CodePudding user response:
You can use awk
for that:
awk -v RS='$' -v ORS='$' '/^coord\n/ {gsub(/ f\n/,"\n")} 1' file
CodePudding user response:
This might work for you (GNU sed):
sed '/^$./h;G;/^$coord/Ms/f//g;P;d' file
Store a keyword in the hold space.
Append the hold space to each line and if the hold space begins with $coord
remove any f
's from that line.
Print the first line in the pattern space and then delete everything.
Thus when a keyword appears, each line thereafter will belong to that keyword until the keyword changes.
The P
command allows for the current line to printed as is and not the introduced artifact.

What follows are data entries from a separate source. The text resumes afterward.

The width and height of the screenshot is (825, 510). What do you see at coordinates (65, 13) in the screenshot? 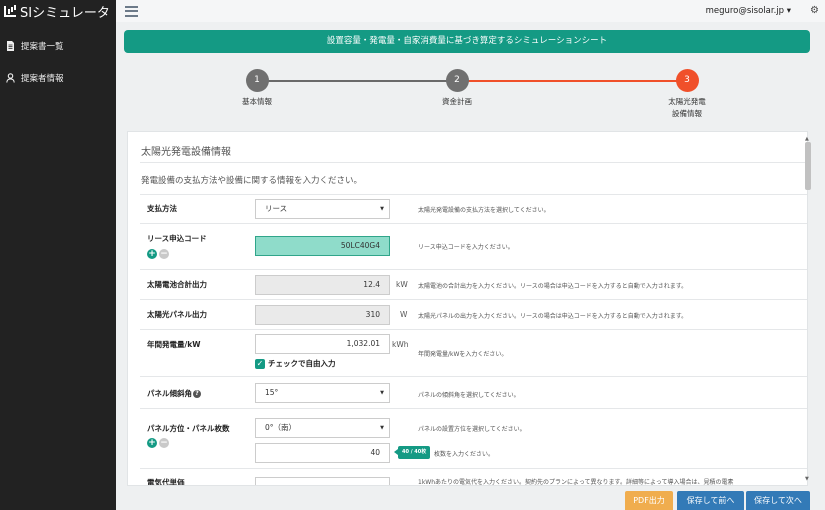
I see `app-title: SIシミュレータ` at bounding box center [65, 13].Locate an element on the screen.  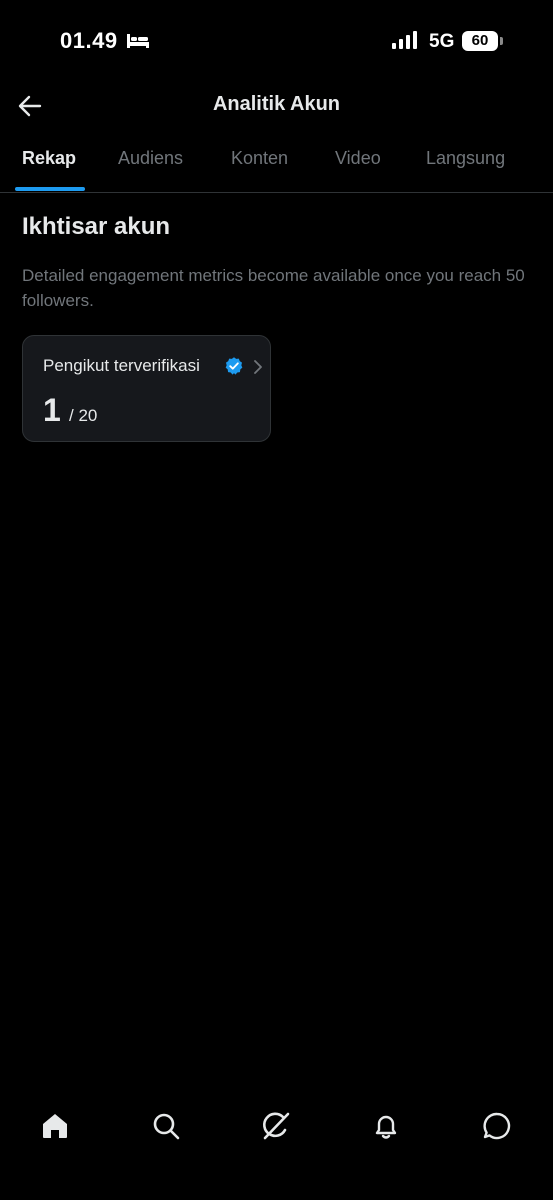
page-title: Analitik Akun is located at coordinates (276, 104).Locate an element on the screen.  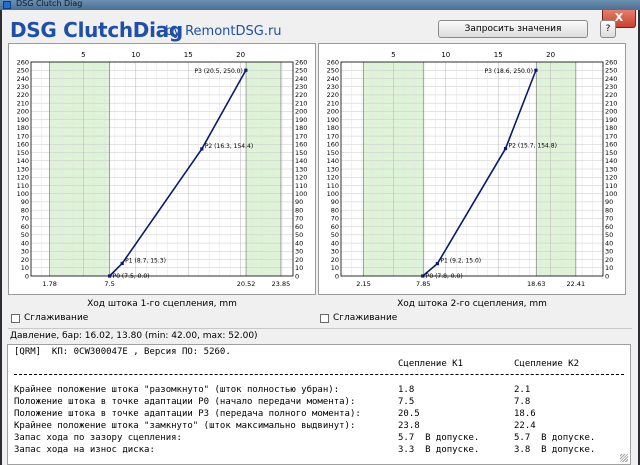
clutch2-xlabel: Ход штока 2-го сцепления, mm is located at coordinates (472, 304).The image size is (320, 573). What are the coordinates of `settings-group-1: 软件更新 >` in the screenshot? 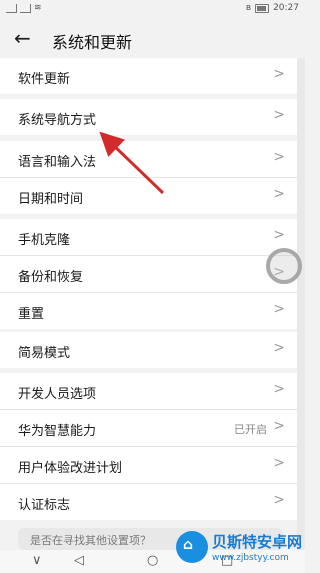 It's located at (148, 76).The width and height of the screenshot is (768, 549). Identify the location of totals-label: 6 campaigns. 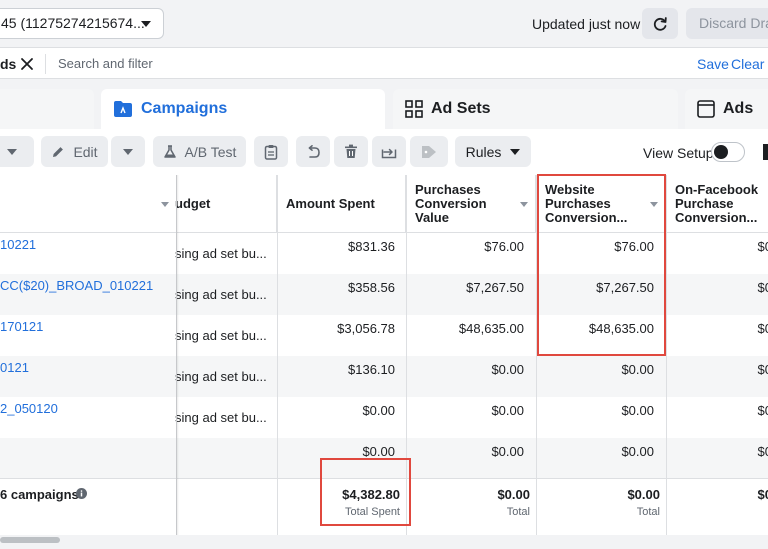
(40, 494).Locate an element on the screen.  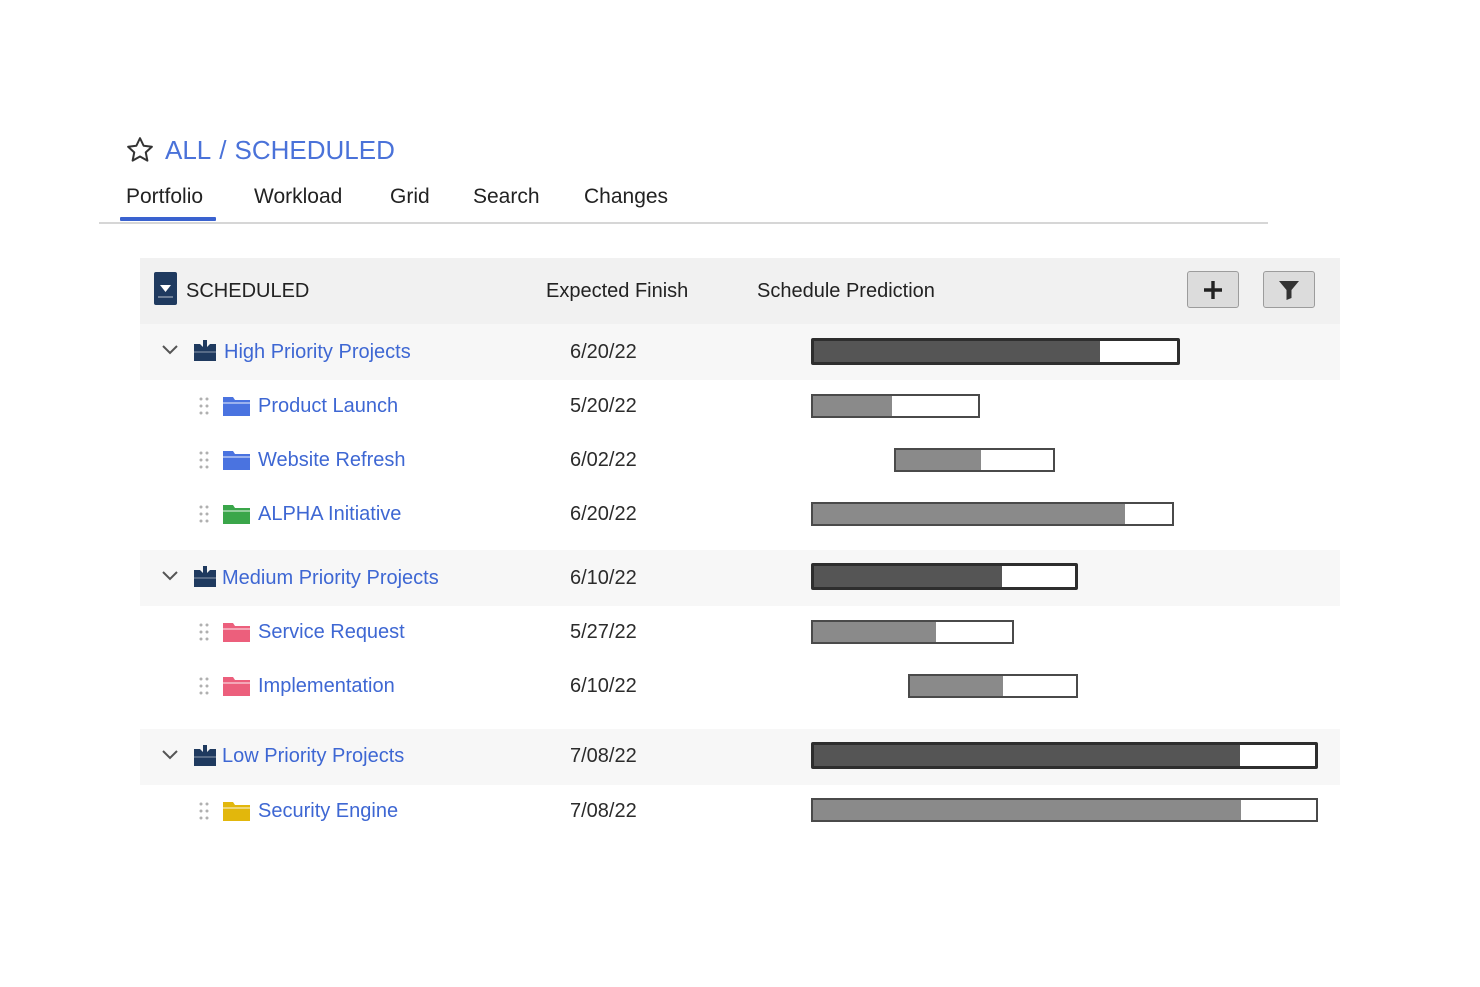
breadcrumb: ALL / SCHEDULED is located at coordinates (260, 150).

CodePudding user response:
In sed
, you can easily restrict a command to a range of lines. The only slight difficulty here is that the typical command will make the replacement on the matching lines, and the easiest way here to select the range of lines is with the two headers where the replacement should not happen. So you can either restrict the line range to exclude the headers, or you can extend the string to be replaced from merely f
at the end of the line to f
at the end of the line. You probably want to delete the space anyway, and maybe your headers can contain spaces, so it's not clear which of the following solutions is appropriate:
sed '/\$coord/,/^[$]/{/^[^$]/s/f$//;}'
sed '/\$coord/,/^[$]/s/ f$//'
The second solution is slightly simpler, but less robust since it will fail if either of the keywords ends with f
. If your keywords cannot contain whitespace, this may not be a concern. The first solution only removes the f
from the end of the line, and the leading space will be retained. That is consistent with the description you've given, but perhaps not the behavior you actually want.

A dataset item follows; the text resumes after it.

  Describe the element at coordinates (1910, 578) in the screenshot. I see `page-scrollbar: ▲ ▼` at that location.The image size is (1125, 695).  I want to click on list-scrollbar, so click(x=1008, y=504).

Either solution is doing basically the same thing; apply the command s/f$//
on a restricted range of lines. That command searches for the pattern f$
(or f$
) which matches an f
at the end of the line. In each command, the original address range is specified as the lines between (and including) the line which matches $coord
(the backslash causes sed to match a literal $
rather than matching the end of line) and the next line that starts with a literal $
. The first solution includes a second address range that prevents the command from being applied on a line matching the keyword.

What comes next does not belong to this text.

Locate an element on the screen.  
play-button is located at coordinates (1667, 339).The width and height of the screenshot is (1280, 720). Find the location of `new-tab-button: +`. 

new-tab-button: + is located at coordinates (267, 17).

CodePudding user response:
Using any awk:
$ awk '/^\$/{ key=$0 } key=="$coord"{ sub(/ f$/,"") } 1' file
$coord
-6.81387808414325 5.82189470091282 -1.45477353169903 c
3.12250219010826 1.39239934150351 0.78451413146001 o
-4.76572488013335 -1.67551810949494 -1.58797087759328 c
-0.15061495158492 -2.18614667480844 -2.60227003662941 c
etc...
9.21060449992324 -2.77968508411378 0.71587738888748 h
5.87109372056745 -2.67040600177892 0.54514819243204 h
7.70747476642116 -1.85827163328137 -2.12317155170529 h
3.16053583847830 1.75657003778612 4.21784993053015 h
3.20523873898751 2.06642906155866 6.03962166222879 o
3.84518636016769 0.52341324778083 6.76769535558585 h
$intdef
# definitions of internal coordinates
1 f 1.0000000000000 stre 6 21 val= 2.05908
2 f 1.0000000000000 stre 6 53 val= 2.07110
3 f 0.0463401612403 bend 53 21 6 val= 1.20720
0.5016372600998 bend 7 21 6
0.4983829790270 bend 7 53 6
etc...
By the way, in your question you said:
I figured out that I can delete the last column with awk:
awk 'NF{NF=-1};1'
but setting NF to a negative number is a semantic error so I suppose you probably meant:
awk 'NF{NF-=1};1'
but the effect of decrementing NF is undefined behavior per POSIX and even if it does delete the final field (as it will in some awks but not in others), that will trash the spacing of your input by converting all chains of spaces to single blanks. So, I wouldn't do that.